Ricky Lee Mosher June 21, 1955 to November 22, 2008

Thursday, November 4, 2010

Preparing for Blog Retirement

As a URL, mysecondyear.blogspot.com was taken so I used my name instead. I never expected to actually enjoy blogging so I didn’t worry about the future ramifications of that choice. Now, if I ever want to do anything more with a blog I can’t use my name. I can change the URL, but then no one would be able to find the blog and the posts won’t be indexed with search engines. How important is that, I wonder.

And then there is blog design. Revising my blog design three or four times over the past year does little for brand recognition, although brand recognition isn’t really the point of the blog. Given how often people change their Facebook photos I wonder if the importance of brand recognition will eventually become a thing of the past. Oddly, that I want people to recognize my blog based on a sense of brand does mean something. Why? As I press into that question I find that perhaps this desire for a sense of recognition is a type of acknowledgement that the year existed and that it was important.

From here I move to obsessing about the feeling that the colors and design of the blog are horrible. I’ve grown accustomed to looking at beautiful design and have no illusion that my choices are just a little…um…yuk. Why do I even care if the blog will be done soon? I wonder if the reason to that question is that on that last day the blog will be, in a sense, laid to rest.
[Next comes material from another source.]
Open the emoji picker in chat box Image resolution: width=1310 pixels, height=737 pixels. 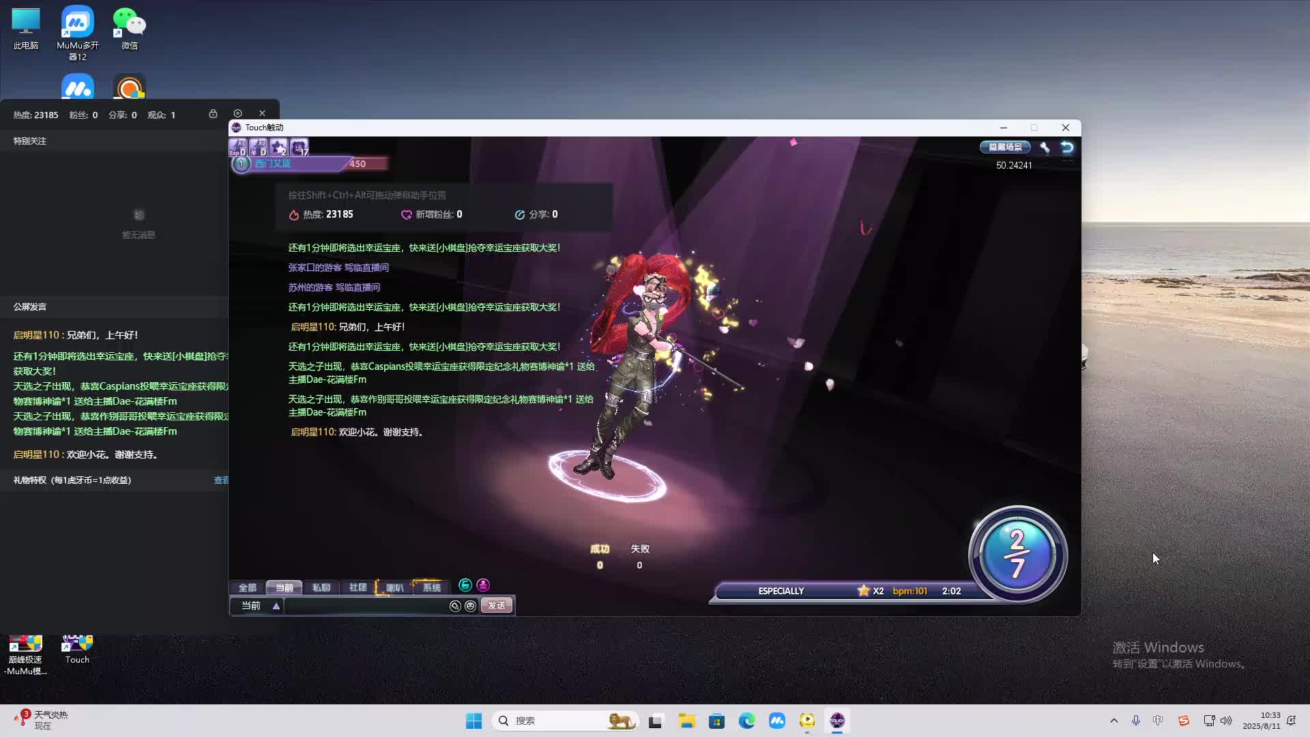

I want everything to be perfect so that a viewer coming to the blog at some later date would see and read about this beautiful life and what God can do through tragedy. I believe that can happen regardless of how awful the color choices and page layout are, but I can’t seem to stop worrying. It’s as if the decision were about which suit to wear in the casket or what words to put on a headstone.

1 comment:

  1. This is getting a little deep here, honey. Your pictures say it all. I don't care about design, I just always look for those happy kids faces from your trips to Uganda. Good enough.